Rileggo queste prime note incomplete e mi viene da pensare come chiaramente i grandi poeti di teatro con i loro grandi testi si facciano scegliere da sé, attraverso una misteriosa costrizione di cui noi interpreti diamo giustificazioni “logiche” perché non vogliamo accettare quasi l’idea di essere scelti.

Vogliamo orgogliosamente essere noi “interpreti” a decidere. Ma la realtà che Jouvet ha descritto così bene in certe sue pagine lancinanti è questa: ad un certo punto nel materiale talvolta enorme di “cose di teatro” che il teatrante porta con sé nel tempo – testi, personaggi, idee, persino solo titoli o suoni –, qualcosa si propone con violenza dolce. (Il viaggio-apparizione dei sei personaggi a Pirandello, è un esempio raccontato!). E allora nonostante talvolta resistenze conscie ed inconscie il vero interprete, sempre pronto a cedere a questa violenza perché tale è la sua condizione di umano strumento, finisce per acconsentire: senza sapere bene il perché. Così fu per la scelta del Lear, un qualche cosa che da sempre io avevo rifiutato, contro il quale avevo combattuto anche per paura, per un enorme rispetto per questa poesia così difficile, troppo difficile.

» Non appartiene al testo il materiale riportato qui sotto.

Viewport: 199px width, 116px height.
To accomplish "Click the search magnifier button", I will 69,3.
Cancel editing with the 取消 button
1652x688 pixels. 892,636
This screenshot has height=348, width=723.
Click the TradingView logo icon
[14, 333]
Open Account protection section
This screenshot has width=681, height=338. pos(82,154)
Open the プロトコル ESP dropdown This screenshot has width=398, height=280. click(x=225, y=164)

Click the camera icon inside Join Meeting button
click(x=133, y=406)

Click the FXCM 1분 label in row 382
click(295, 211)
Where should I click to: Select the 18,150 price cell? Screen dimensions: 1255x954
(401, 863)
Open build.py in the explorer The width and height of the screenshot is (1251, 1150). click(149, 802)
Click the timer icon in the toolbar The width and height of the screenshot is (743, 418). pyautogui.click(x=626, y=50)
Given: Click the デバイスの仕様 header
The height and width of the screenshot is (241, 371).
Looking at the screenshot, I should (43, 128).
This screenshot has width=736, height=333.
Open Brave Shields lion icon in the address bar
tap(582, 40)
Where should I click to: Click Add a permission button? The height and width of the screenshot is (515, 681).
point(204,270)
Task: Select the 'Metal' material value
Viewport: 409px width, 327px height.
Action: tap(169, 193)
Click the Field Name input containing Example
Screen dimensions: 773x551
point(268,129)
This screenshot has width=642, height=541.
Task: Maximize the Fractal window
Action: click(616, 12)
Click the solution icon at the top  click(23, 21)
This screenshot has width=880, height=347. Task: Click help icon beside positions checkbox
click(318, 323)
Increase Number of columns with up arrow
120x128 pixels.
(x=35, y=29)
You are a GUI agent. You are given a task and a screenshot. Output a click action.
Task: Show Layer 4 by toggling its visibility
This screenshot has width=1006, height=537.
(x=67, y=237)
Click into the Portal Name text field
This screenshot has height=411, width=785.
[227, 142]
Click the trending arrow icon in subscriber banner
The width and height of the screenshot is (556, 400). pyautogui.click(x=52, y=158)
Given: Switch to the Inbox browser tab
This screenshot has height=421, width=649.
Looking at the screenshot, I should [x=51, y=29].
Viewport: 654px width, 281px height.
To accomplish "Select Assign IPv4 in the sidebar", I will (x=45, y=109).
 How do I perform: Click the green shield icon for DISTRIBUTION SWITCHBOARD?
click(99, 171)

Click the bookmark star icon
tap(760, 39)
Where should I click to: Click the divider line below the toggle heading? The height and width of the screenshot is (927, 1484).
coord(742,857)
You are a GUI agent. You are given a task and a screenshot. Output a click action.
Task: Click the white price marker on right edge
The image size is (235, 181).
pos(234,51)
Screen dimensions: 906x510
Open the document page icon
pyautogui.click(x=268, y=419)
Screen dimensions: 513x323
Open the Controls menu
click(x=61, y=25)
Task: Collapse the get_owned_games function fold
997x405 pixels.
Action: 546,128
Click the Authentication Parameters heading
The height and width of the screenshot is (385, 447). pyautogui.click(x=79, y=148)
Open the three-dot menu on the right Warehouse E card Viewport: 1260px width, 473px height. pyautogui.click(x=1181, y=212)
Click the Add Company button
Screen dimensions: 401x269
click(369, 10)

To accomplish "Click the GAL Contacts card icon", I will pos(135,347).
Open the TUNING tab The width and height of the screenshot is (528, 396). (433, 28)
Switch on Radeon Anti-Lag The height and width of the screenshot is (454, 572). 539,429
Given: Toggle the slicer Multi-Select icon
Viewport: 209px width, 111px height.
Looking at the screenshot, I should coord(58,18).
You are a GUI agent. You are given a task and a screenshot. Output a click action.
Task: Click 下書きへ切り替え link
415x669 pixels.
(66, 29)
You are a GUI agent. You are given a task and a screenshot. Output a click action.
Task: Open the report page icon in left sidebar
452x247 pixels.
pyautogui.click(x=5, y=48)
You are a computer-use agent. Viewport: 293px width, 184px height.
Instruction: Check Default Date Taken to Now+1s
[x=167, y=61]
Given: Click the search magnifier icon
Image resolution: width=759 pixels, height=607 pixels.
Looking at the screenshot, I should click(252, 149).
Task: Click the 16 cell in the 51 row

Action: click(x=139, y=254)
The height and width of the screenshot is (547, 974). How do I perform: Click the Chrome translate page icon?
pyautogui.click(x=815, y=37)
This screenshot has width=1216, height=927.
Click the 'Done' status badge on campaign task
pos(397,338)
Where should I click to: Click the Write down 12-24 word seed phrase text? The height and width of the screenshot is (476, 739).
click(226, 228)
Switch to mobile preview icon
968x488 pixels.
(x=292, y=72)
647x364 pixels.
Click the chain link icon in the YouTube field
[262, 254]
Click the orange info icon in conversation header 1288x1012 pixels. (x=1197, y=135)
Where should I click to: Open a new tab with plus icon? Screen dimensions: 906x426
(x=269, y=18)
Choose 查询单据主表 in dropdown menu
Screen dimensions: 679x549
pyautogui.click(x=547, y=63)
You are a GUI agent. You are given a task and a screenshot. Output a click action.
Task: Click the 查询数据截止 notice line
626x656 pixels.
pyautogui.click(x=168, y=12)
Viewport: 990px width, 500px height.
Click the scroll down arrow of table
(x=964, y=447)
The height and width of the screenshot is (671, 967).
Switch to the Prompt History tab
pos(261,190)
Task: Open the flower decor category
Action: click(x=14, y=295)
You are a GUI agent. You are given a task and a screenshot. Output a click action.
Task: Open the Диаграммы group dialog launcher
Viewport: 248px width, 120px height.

Così per Il campiello di Goldoni.

La verità oggi, alla fine quasi delle prove, è che questo testo è straordinario, è irripetibile e ricchissimo, è tenero in un amore per il popolo povero e senza carnevali in un giorno di carnevale, è pieno di rapporti nuovi tra i personaggi, è pieno di una grandissima umanità e stilisticamente è un esempio irripetuto – mi pare – di scrittura. Cioè è un’opera d’arte che io ero pronto – maturo? – a fare. È un qualcosa che doveva essere comunicato al pubblico in colloquio amorevole.

Tutto il resto sono apposizioni o giustificazioni quasi inutili. Si fa Il campiello perché ne abbiamo tutti bisogno anche se non parla dei nostri problemi quotidiani o della nostra lotta per costruire un mondo migliore o altro. Ne abbiamo bisogno nella sua misura di tenerezza su un mondo minore, sulla sua realtà di vita in un certo momento della storia ieri come oggi, perché senza questa tenerezza viva, ogni azione “politica” giocata su un versante popolare, non è niente. Anche una rivoluzione senza amore è solo violenza e nasconde gli agguati dell’orrore.